[Collected data entries]
----------
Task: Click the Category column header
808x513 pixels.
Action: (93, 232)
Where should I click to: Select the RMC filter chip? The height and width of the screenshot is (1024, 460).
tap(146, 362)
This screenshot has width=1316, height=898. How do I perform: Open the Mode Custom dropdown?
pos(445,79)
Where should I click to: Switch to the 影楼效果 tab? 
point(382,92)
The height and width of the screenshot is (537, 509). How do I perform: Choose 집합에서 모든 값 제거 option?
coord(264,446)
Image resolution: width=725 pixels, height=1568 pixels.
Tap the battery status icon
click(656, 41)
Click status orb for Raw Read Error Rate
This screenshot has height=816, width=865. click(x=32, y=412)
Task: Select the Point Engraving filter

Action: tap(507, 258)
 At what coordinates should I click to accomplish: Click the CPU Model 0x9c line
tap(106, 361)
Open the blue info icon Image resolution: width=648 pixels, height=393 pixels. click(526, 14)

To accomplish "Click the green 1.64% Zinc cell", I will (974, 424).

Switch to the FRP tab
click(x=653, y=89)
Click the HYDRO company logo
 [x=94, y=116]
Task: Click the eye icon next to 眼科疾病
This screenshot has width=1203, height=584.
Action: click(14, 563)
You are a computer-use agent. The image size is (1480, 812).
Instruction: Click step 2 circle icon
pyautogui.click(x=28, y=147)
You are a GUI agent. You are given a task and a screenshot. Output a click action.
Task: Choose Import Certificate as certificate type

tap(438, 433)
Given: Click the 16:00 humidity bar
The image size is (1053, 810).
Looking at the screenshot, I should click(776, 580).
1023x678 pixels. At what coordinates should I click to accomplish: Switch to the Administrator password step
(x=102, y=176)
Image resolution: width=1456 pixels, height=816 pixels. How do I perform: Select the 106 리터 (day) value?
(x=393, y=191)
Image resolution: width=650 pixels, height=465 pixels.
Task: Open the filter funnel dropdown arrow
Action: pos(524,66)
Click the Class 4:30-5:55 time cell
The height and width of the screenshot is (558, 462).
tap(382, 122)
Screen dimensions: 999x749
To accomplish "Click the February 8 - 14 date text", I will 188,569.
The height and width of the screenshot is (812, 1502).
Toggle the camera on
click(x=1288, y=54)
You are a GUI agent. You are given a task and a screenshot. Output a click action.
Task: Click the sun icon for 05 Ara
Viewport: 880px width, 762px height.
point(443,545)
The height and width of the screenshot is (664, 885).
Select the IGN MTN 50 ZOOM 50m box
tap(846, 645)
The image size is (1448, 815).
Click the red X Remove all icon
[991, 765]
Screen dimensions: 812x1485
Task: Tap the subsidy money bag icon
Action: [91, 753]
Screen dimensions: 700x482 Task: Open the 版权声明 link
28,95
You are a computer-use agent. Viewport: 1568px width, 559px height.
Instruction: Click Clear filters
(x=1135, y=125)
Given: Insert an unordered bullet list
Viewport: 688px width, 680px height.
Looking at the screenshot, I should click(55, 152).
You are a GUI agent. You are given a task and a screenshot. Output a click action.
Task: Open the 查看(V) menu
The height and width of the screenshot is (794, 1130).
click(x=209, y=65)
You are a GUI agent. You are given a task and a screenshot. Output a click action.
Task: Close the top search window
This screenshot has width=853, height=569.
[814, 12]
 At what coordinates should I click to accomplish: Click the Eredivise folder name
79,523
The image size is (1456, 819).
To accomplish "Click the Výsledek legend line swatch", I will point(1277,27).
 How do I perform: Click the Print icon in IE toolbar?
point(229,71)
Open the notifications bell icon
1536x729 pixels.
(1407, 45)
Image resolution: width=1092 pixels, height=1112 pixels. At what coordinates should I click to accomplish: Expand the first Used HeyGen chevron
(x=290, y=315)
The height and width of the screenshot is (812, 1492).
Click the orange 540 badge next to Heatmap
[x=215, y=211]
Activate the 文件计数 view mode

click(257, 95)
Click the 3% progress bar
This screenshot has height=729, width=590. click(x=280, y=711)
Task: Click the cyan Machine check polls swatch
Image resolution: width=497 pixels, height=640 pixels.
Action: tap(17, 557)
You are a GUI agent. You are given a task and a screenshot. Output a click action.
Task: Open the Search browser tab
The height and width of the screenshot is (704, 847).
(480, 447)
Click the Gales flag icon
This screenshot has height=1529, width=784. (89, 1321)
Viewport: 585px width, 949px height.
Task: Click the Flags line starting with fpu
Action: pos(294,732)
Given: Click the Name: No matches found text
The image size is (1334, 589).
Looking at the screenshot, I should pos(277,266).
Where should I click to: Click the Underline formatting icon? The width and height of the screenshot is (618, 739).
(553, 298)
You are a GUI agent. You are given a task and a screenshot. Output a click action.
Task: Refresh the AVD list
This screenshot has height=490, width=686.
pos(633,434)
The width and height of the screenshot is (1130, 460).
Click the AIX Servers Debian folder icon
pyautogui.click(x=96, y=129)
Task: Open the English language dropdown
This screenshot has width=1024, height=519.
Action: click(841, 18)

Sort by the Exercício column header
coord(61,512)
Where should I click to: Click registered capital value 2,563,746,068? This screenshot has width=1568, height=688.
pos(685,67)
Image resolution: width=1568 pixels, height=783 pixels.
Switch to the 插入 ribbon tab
----------
### Exercise directions
Each line above is to be restated exactly.

### Answer to the exercise
Task: Click the Category column header
808x513 pixels.
Action: (93, 232)
Where should I click to: Select the RMC filter chip? The height and width of the screenshot is (1024, 460).
tap(146, 362)
This screenshot has width=1316, height=898. How do I perform: Open the Mode Custom dropdown?
pos(445,79)
Where should I click to: Switch to the 影楼效果 tab? 
point(382,92)
The height and width of the screenshot is (537, 509). How do I perform: Choose 집합에서 모든 값 제거 option?
coord(264,446)
Image resolution: width=725 pixels, height=1568 pixels.
Tap the battery status icon
click(656, 41)
Click status orb for Raw Read Error Rate
This screenshot has height=816, width=865. click(x=32, y=412)
Task: Select the Point Engraving filter

Action: tap(507, 258)
 At what coordinates should I click to accomplish: Click the CPU Model 0x9c line
tap(106, 361)
Open the blue info icon Image resolution: width=648 pixels, height=393 pixels. click(526, 14)

To accomplish "Click the green 1.64% Zinc cell", I will (974, 424).

Switch to the FRP tab
click(x=653, y=89)
Click the HYDRO company logo
 [x=94, y=116]
Task: Click the eye icon next to 眼科疾病
This screenshot has width=1203, height=584.
Action: click(14, 563)
You are a computer-use agent. The image size is (1480, 812).
Instruction: Click step 2 circle icon
pyautogui.click(x=28, y=147)
You are a GUI agent. You are given a task and a screenshot. Output a click action.
Task: Choose Import Certificate as certificate type

tap(438, 433)
Given: Click the 16:00 humidity bar
The image size is (1053, 810).
Looking at the screenshot, I should click(776, 580).
1023x678 pixels. At what coordinates should I click to accomplish: Switch to the Administrator password step
(x=102, y=176)
Image resolution: width=1456 pixels, height=816 pixels. How do I perform: Select the 106 리터 (day) value?
(x=393, y=191)
Image resolution: width=650 pixels, height=465 pixels.
Task: Open the filter funnel dropdown arrow
Action: pos(524,66)
Click the Class 4:30-5:55 time cell
The height and width of the screenshot is (558, 462).
tap(382, 122)
Screen dimensions: 999x749
To accomplish "Click the February 8 - 14 date text", I will 188,569.
The height and width of the screenshot is (812, 1502).
Toggle the camera on
click(x=1288, y=54)
You are a GUI agent. You are given a task and a screenshot. Output a click action.
Task: Click the sun icon for 05 Ara
Viewport: 880px width, 762px height.
point(443,545)
The height and width of the screenshot is (664, 885).
Select the IGN MTN 50 ZOOM 50m box
tap(846, 645)
The image size is (1448, 815).
Click the red X Remove all icon
[991, 765]
Screen dimensions: 812x1485
Task: Tap the subsidy money bag icon
Action: [91, 753]
Screen dimensions: 700x482 Task: Open the 版权声明 link
28,95
You are a computer-use agent. Viewport: 1568px width, 559px height.
Instruction: Click Clear filters
(x=1135, y=125)
Given: Insert an unordered bullet list
Viewport: 688px width, 680px height.
Looking at the screenshot, I should click(55, 152).
You are a GUI agent. You are given a task and a screenshot. Output a click action.
Task: Open the 查看(V) menu
The height and width of the screenshot is (794, 1130).
click(x=209, y=65)
You are a GUI agent. You are given a task and a screenshot. Output a click action.
Task: Close the top search window
This screenshot has width=853, height=569.
[814, 12]
 At what coordinates should I click to accomplish: Click the Eredivise folder name
79,523
The image size is (1456, 819).
To accomplish "Click the Výsledek legend line swatch", I will point(1277,27).
 How do I perform: Click the Print icon in IE toolbar?
point(229,71)
Open the notifications bell icon
1536x729 pixels.
(1407, 45)
Image resolution: width=1092 pixels, height=1112 pixels. At what coordinates should I click to accomplish: Expand the first Used HeyGen chevron
(x=290, y=315)
The height and width of the screenshot is (812, 1492).
Click the orange 540 badge next to Heatmap
[x=215, y=211]
Activate the 文件计数 view mode

click(257, 95)
Click the 3% progress bar
This screenshot has height=729, width=590. click(x=280, y=711)
Task: Click the cyan Machine check polls swatch
Image resolution: width=497 pixels, height=640 pixels.
Action: tap(17, 557)
You are a GUI agent. You are given a task and a screenshot. Output a click action.
Task: Open the Search browser tab
The height and width of the screenshot is (704, 847).
(480, 447)
Click the Gales flag icon
This screenshot has height=1529, width=784. (89, 1321)
Viewport: 585px width, 949px height.
Task: Click the Flags line starting with fpu
Action: pos(294,732)
Given: Click the Name: No matches found text
The image size is (1334, 589).
Looking at the screenshot, I should pos(277,266).
Where should I click to: Click the Underline formatting icon? The width and height of the screenshot is (618, 739).
(553, 298)
You are a GUI agent. You are given a task and a screenshot. Output a click action.
Task: Refresh the AVD list
This screenshot has height=490, width=686.
pos(633,434)
The width and height of the screenshot is (1130, 460).
Click the AIX Servers Debian folder icon
pyautogui.click(x=96, y=129)
Task: Open the English language dropdown
This screenshot has width=1024, height=519.
Action: click(841, 18)

Sort by the Exercício column header
coord(61,512)
Where should I click to: Click registered capital value 2,563,746,068? This screenshot has width=1568, height=688.
pos(685,67)
Image resolution: width=1568 pixels, height=783 pixels.
Switch to the 插入 ribbon tab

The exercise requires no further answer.